Arthur Severn (British, 1842–1931)

Dent du Midi, from the valley of the Rhone – early morning

Arthur Severn
framed work

Watercolour and bodycolour over traces of pencil on blue paper, inscribed in pencil on old mount (and partially strengthened in pencil) Dent du midi- from valley of the Rhone- early morning

17.4 x 25.1 cm

The Dents du Midi is a mountain with seven summits in the Chablais Alps in the Swiss canton of Valais, reaching a height of 3257 metres (10,686 feet). Dominating the Vald’Illiez and the Rhône Valley, to the south it faces the Lac de Salanfe, an artificial reservoir. Geologically it makes up a part of the massif Haut Giffre. In this watercolour the Haut Cime, the highest summit, dominates the composition.

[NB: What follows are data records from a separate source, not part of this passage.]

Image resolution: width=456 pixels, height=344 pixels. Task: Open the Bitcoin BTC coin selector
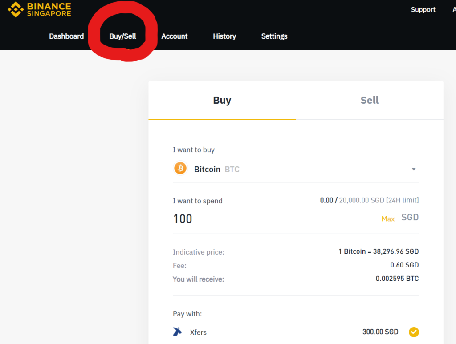click(x=296, y=169)
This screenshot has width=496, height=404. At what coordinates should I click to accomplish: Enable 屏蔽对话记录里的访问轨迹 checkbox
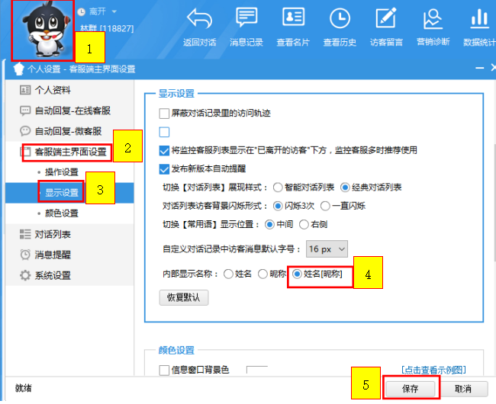164,114
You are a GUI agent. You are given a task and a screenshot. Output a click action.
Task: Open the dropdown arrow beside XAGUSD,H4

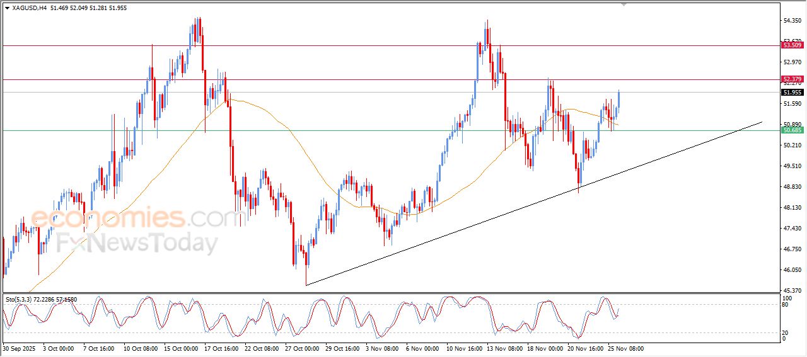tap(7, 8)
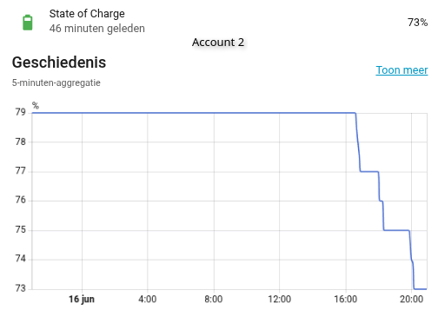Click the 4:00 time axis label
Screen dimensions: 438x330
tap(147, 299)
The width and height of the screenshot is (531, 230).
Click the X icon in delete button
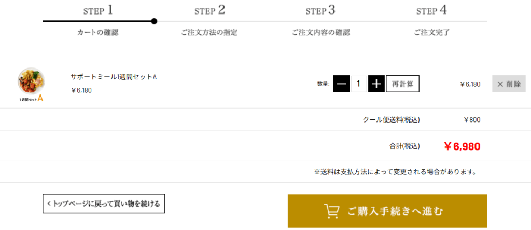click(500, 84)
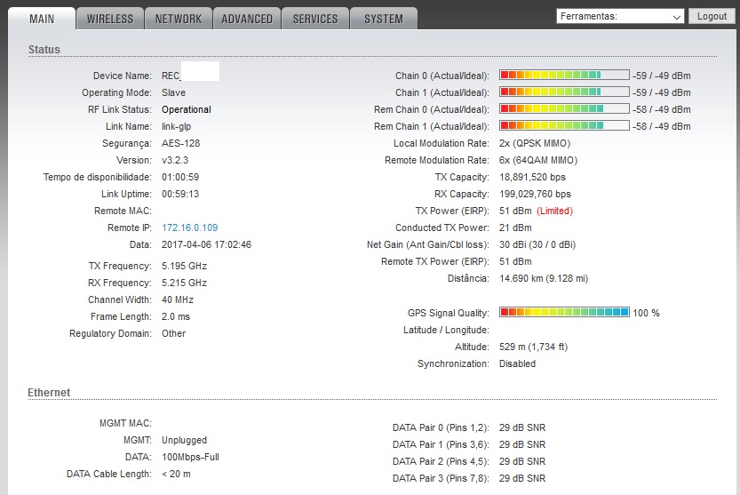Click the MAIN tab
The image size is (740, 495).
pyautogui.click(x=41, y=19)
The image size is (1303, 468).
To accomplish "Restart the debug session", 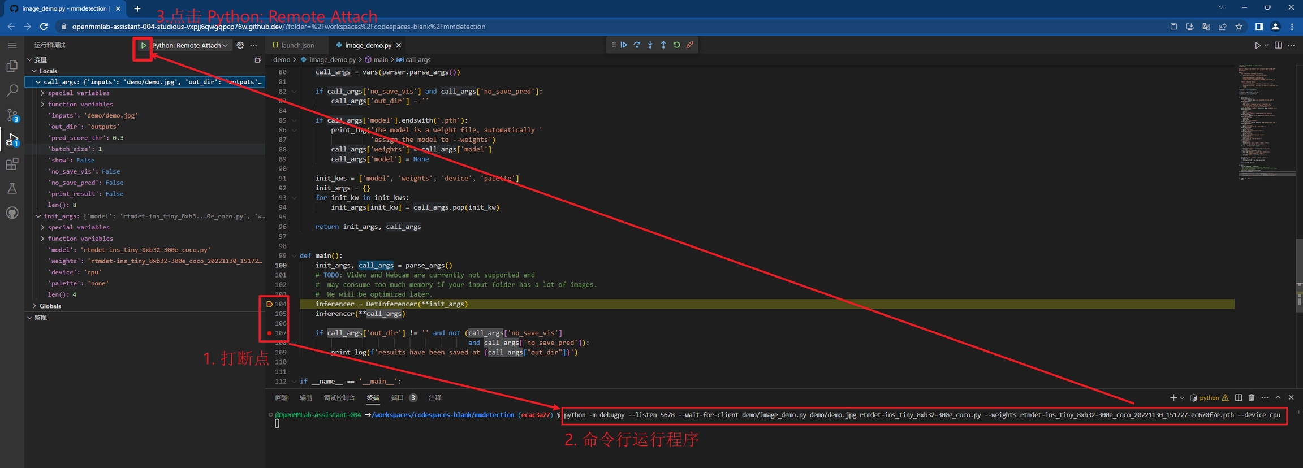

In 1871 Severn married Joan Agnew, a cousin of the Ruskins, who had acted as companion to John Ruskin’s mother, who died in that year. When Ruskin then moved from Denmark Hill in South London to Brantwood in the Lake District, the Severns accompanied him and remained part of the household until his death.

In April 1872 the Severns were invited by Ruskin on a continental tour; Albert Goodwin was also one of the party. Goodwin and Severn sketched together at Mont Blanc, at Chambéry and at Geneva, from where they continued to Italy. The present drawing probably derives from this trip.

Literature: James S. Dearden, ed., The Professor: Arthur Severn’s Memoir of John Ruskin, London: Allen & Unwin, 1967 I am grateful to Stephen Wildman and Christopher Newall for their comments on this drawing.